An earlier mission visited the asteroid Itokawa in 2005 but suffered a string of failures. It was supposed to fire bullets into the space rock at close range and scoop up the resulting debris, but the bullets never fired. Luckily, some dust slipped into the probe's collectors and was brought back to Earth in 2010.
Hayabusa
2 will try to avoid its predecessor's mistakes when it lands on the
kilometre-wide asteroid 1999 JU3. "We have learned a lot from
Hayabusa," says mission leader Makoto Yoshikawa of the Japan Aerospace
Exploration Agency in Sagamihara. "We modified all the parts where
Hayabusa had troubles."
Hayabusa
2 will have backup software in case of failures, and instead of using
bullets, the probe will drop an impactor from an altitude of 300 metres
before landing and gathering the shrapnel.
"The
new thing is the impactor," says Yoshikawa. "The impactor will make a
small crater on the surface of the asteroid, and we will try to get the
material inside the crater, which means we try to get subsurface
material." That will allow scientists to compare the asteroid's
radiation-scorched surface to its pristine interior.
Two approaches
Hayabusa 2 is not the only asteroid-grabbing mission in the works. In 2016, NASA plans to launch a spacecraft called OSIRIS-Rex to scoop up samples from a space rock.
Osiris-Rex
will orbit its target asteroid for months, taking high-resolution
images to determine where it should collect a sample. But rather than
landing on its quarry like the Hayabusa missions, it will stick out an
arm and grab what it can.
Yoshikawa
says Osiris-Rex aims to collect much more rocky debris than Hayabusa 2,
which is expected to bring back no more than about 1 gram. But he says
Osiris-Rex will only be successful if the surface of its target
asteroid is covered with soil-like particles of rock called regolith.
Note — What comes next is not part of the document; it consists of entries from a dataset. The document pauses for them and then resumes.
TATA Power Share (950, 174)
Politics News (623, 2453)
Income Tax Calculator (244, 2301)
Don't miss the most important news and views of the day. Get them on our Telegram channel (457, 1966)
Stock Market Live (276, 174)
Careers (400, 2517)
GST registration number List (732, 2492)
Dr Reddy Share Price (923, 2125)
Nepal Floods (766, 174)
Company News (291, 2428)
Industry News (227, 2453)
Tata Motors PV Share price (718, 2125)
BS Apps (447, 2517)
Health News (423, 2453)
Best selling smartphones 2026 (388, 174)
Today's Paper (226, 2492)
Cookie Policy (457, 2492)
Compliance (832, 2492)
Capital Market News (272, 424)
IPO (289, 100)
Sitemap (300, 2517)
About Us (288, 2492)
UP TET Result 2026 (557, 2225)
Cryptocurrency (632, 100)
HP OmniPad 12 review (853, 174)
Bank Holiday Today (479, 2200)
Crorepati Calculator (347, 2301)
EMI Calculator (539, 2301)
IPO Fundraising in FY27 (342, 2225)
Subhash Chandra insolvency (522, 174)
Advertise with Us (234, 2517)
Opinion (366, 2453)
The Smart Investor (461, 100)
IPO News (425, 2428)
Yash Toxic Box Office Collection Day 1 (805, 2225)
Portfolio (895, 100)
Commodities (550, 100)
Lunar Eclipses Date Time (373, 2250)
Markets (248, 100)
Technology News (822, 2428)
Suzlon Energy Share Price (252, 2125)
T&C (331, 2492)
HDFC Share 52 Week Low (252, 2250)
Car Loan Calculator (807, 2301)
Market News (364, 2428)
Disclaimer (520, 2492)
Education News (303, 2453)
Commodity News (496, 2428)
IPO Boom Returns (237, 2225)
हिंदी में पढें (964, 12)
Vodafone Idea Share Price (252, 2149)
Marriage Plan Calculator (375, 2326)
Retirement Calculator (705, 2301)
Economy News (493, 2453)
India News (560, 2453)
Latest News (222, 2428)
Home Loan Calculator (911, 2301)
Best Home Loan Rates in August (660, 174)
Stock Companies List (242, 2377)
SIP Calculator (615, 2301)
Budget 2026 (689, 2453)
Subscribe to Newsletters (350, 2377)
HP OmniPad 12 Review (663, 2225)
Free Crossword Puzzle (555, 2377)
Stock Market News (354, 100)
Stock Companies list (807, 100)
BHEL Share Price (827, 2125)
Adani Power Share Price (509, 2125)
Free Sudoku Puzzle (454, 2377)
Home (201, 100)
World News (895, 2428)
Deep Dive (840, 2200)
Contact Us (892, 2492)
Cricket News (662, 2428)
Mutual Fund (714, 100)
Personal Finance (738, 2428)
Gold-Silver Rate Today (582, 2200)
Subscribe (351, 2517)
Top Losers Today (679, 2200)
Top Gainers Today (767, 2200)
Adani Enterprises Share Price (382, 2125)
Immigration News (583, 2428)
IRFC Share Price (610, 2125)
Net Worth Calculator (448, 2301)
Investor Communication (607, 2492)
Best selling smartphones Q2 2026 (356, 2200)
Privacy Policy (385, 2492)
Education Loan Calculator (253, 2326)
If it's a solid body, the spacecraft might not be able to collect
samples.
"I
think the method of Hayabusa 2 is best, if we do not know the surface
condition of the target asteroid," Yoshikawa says. "In our case, we can
get the sample even if there is no regolith on the surface."
Both
missions will target asteroids rich in minerals that formed in water.
Isotopic studies of that water could shed light on whether Earth's
water came from asteroids, comets or from the planet's own rocky building blocks.